## Passage shown
On April 2, 2025, President Donald Trump proposed a sweeping set of tariffs on imports from more than 90 countries. These new measures—stacked atop previously announced 10% tariffs on all U.S. imports—are already prompting shifts across the commercial real estate (CRE) landscape. Crexi sees significant implications, both risks and opportunities, for construction costs, leasing trends, and investor strategy as trade uncertainty filters through to real estate. 

The impacts are expected to vary by asset class and market, and while the future is far from certain, one thing is clear: CRE stakeholders must prepare for dynamic conditions ahead. Below, we outline how different property types are being affected and what investors, brokers, and developers should watch—and do—now.

Industrial Real Estate: Disruption Today, Potential Expansion Tomorrow

Crexi expects the industrial sector to face near-term disruption with longer-term potential upside. Tariffs on materials like steel and aluminum have already increased warehouse construction costs by up to 10%. Steel prices alone rose 20% this spring. That pressure is slowing speculative development and triggering underwriting revisions—factors likely to drive up current rents and valuations for existing assets, benefitting existing owners. 

Leasing activity near major ports, including in Southern California, is cooling as import-heavy tenants wait for policy clarity. But at the same time, a shift toward domestic manufacturing could unlock new demand in industrial corridors—especially in lower-cost, infrastructure-ready secondary markets.

Conversely, Crexi’s platform shows rising investor interest (based on search behavior) in metros like Detroit (+31%), Houston (+17%), and Miami (+19%), where users are increasingly searching for industrial properties aligned with reshoring narratives. Persistent tariffs would increase demand for domestic logistics and production facilities, particularly in markets with favorable infrastructure and access to labor. Long-tail, this could also drive interest in secondary industrial markets where land is cheaper and development barriers are lower.

"If reshoring accelerates, we'll likely see a revaluation of industrial corridors in markets that haven't historically been national priorities," said Eli Randel, Crexi's Chief Operating Officer. "Technology platforms like Crexi can help investors analyze and surface those overlooked opportunities as dynamics shift."

Multifamily developments under construction

Multifamily Housing: Undersupply Could Get Worse

Crexi sees tariffs compounding the U.S. housing undersupply problem. Elevated costs for lumber, gypsum, and wiring are making new development less viable, especially in high-need areas. This could prolong the existing supply gap, intensifying upward rent pressure.

## What you need to do
Copy the passage on tariffs and commercial real estate again, starting with "Industrial Real Estate: Disruption" and going on through "infrastructure-ready secondary markets.", and put "distribution center" in place of "warehouse". The records come from a separate source.

## Provided data
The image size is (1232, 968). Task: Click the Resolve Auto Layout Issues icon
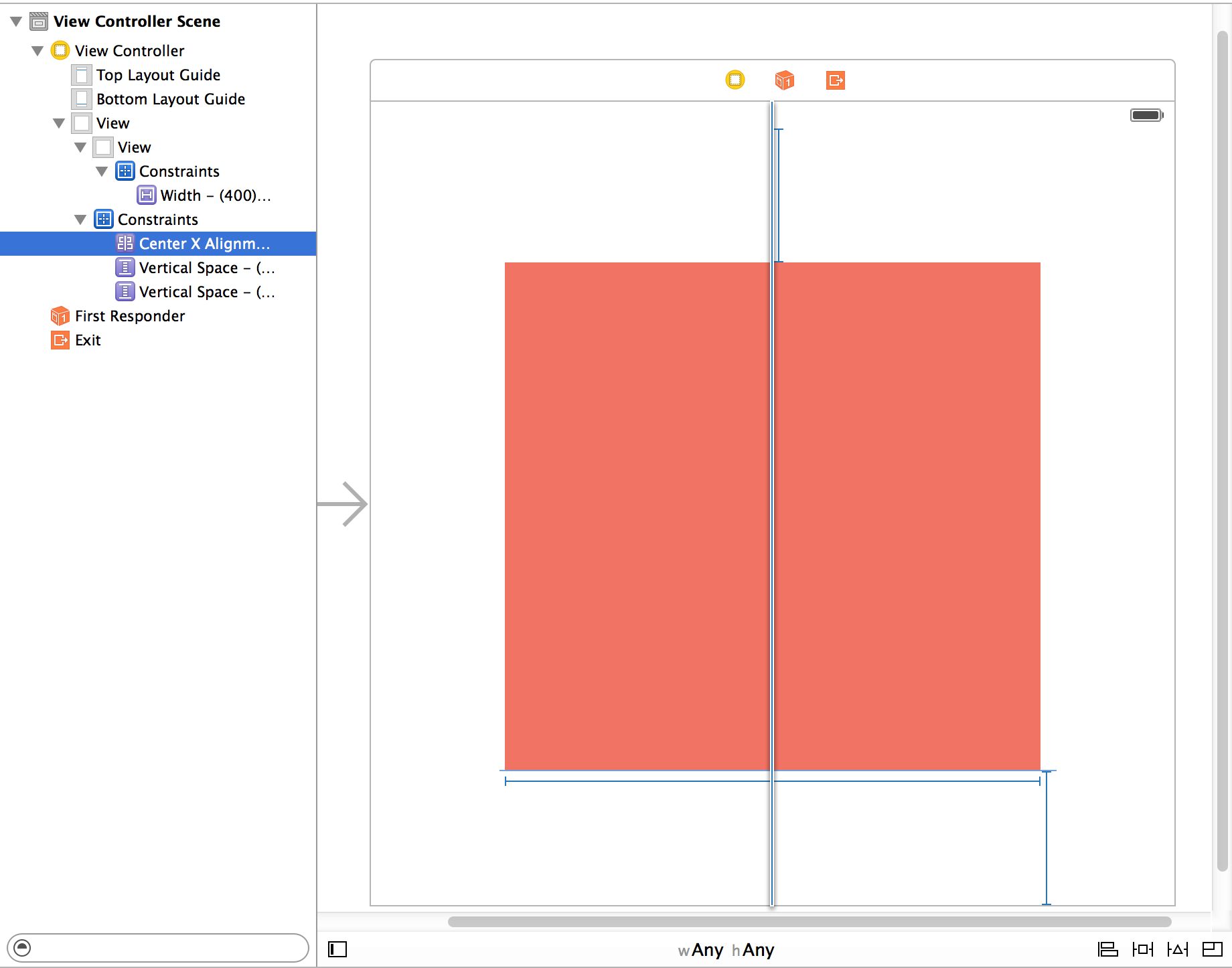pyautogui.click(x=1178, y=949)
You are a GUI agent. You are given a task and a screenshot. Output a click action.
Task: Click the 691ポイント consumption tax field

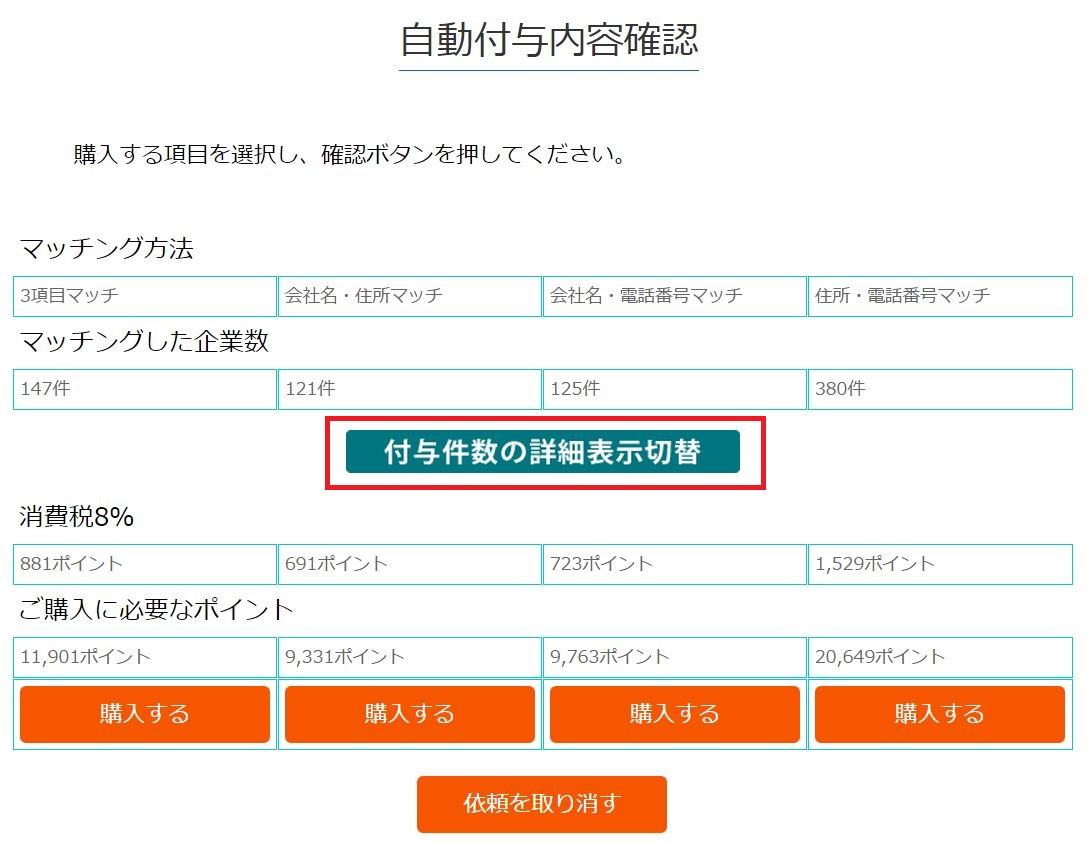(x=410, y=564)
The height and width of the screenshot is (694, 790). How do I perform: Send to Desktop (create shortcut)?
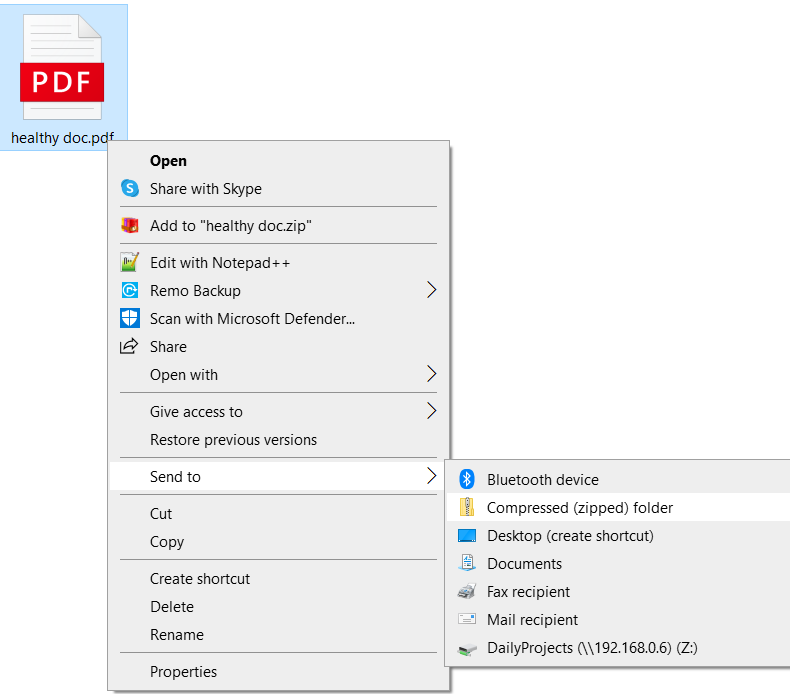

* * *

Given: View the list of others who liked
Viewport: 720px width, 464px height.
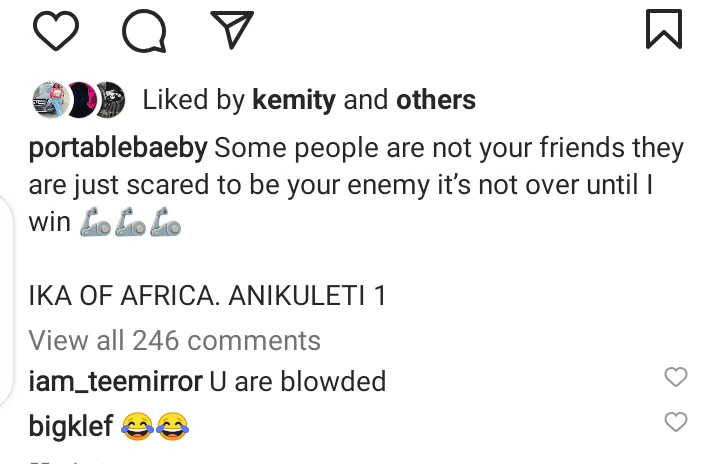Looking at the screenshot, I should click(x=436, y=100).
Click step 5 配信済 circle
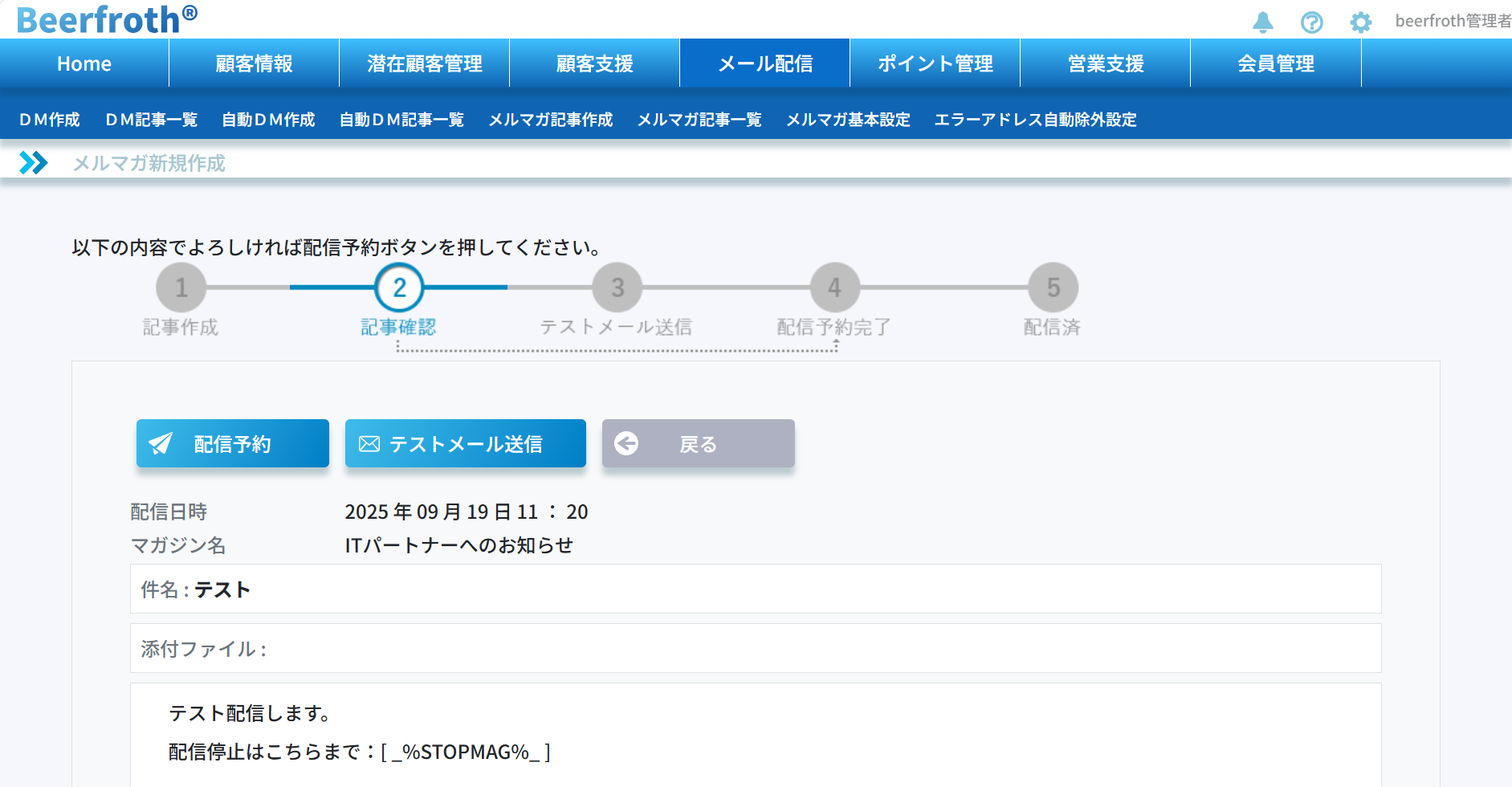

## Answer for this exercise
Industrial Real Estate: Disruption Today, Potential Expansion Tomorrow

Crexi expects the industrial sector to face near-term disruption with longer-term potential upside. Tariffs on materials like steel and aluminum have already increased distribution center construction costs by up to 10%. Steel prices alone rose 20% this spring. That pressure is slowing speculative development and triggering underwriting revisions—factors likely to drive up current rents and valuations for existing assets, benefitting existing owners. 

Leasing activity near major ports, including in Southern California, is cooling as import-heavy tenants wait for policy clarity. But at the same time, a shift toward domestic manufacturing could unlock new demand in industrial corridors—especially in lower-cost, infrastructure-ready secondary markets.